- Cosa fare: Nel testo scelto, chi ha designato il presidente Bush come successore di Greenspan alla Federal Reserve?

- Testo scelto:

Adric
26-10-2005, 17:40
Martedì 25 Ottobre 2005
L’addio del “governatore del mondo”
Dopo 18 anni, e quasi ottantenne, Greenspan lascia la guida della Banca centrale Usa
di ENRICO CISNETTO
E COSÌ, dopo oltre 18 anni, Alan Greenspan non sarà più al vertice della Federal Reserve, e da quella tolda alla guida dell'economia americana e mondiale. Il prossimo 31 gennaio, a 80 anni suonati, passerà la mano al successore che ieri il presidente Bush ha designato, Ben Bernanke. E se anche la politica monetaria della Fed dovesse rimanere identica a quella di Greenspan, senza di lui non sarà mai più la stessa cosa. Mi è capitato di scrivere a più riprese che il governatore della Fed è stato l'uomo più potente della Terra. Ora che, giocoforza, non lo è più, lo confermo. Greenspan è sempre stato un ottimo capo della banca centrale americana, ma è diventato "super" con l'esplodere della globalizzazione. E per ben tre volte è stato decisivo nel salvare l'economia globale - e quindi tutti noi - da un sicuro e drammatico disastro. La prima volta lo ha fatto nel 1998, quando vengono temporalmente a coincidere due crisi di straordinaria portata: il collasso finanziario della Russia di Boris Eltsin e il crack del Long Term Capital Management, che per la prima volta fa capire quanto possa essere pericolosa la finanza estrema sui derivati. Era il momento anche della crisi delle cosiddette "tigri asiatiche, Giappone in testa, e il mondo agli albori della globalizzazione avrebbe potuto venire travolto dal concatenarsi degli eventi. Greenspan indusse Clinton ad aiutare l'ex impero sovietico in disfacimento, e chiuse il caso dell'hedge fund intervenendo sulle banche per coordinarne il salvataggio. "Se non l'avessimo fatto", disse risoluto Greenspan davanti ai deputati che lo contestavano, "ci sarebbero state probabilità sostanziali di una crisi finanziaria globale di liquidità, con ripercussioni difficilmente valutabili". Aveva ragione.

- Dati disponibili:
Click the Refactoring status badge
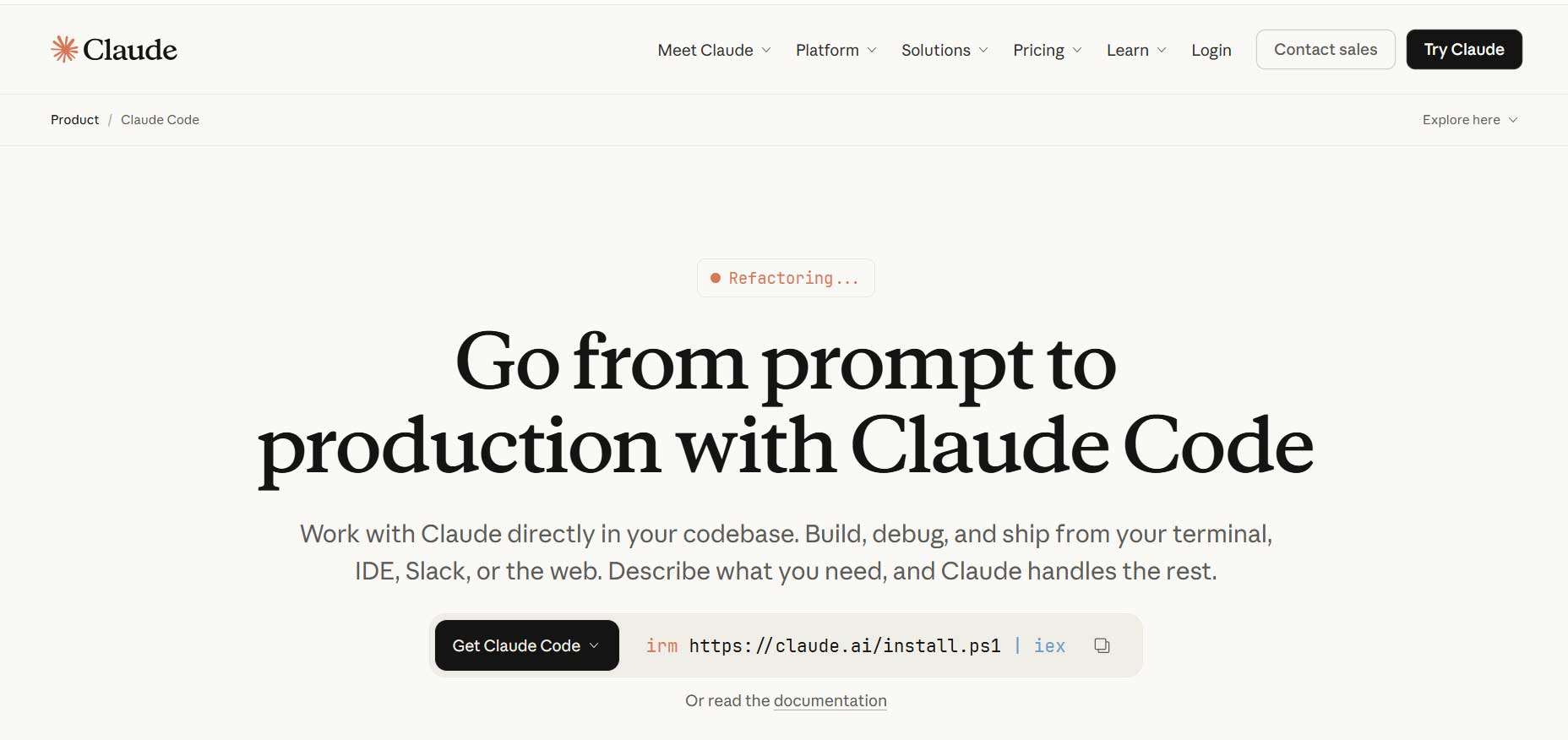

- Risultato esercizio: Ben Bernanke.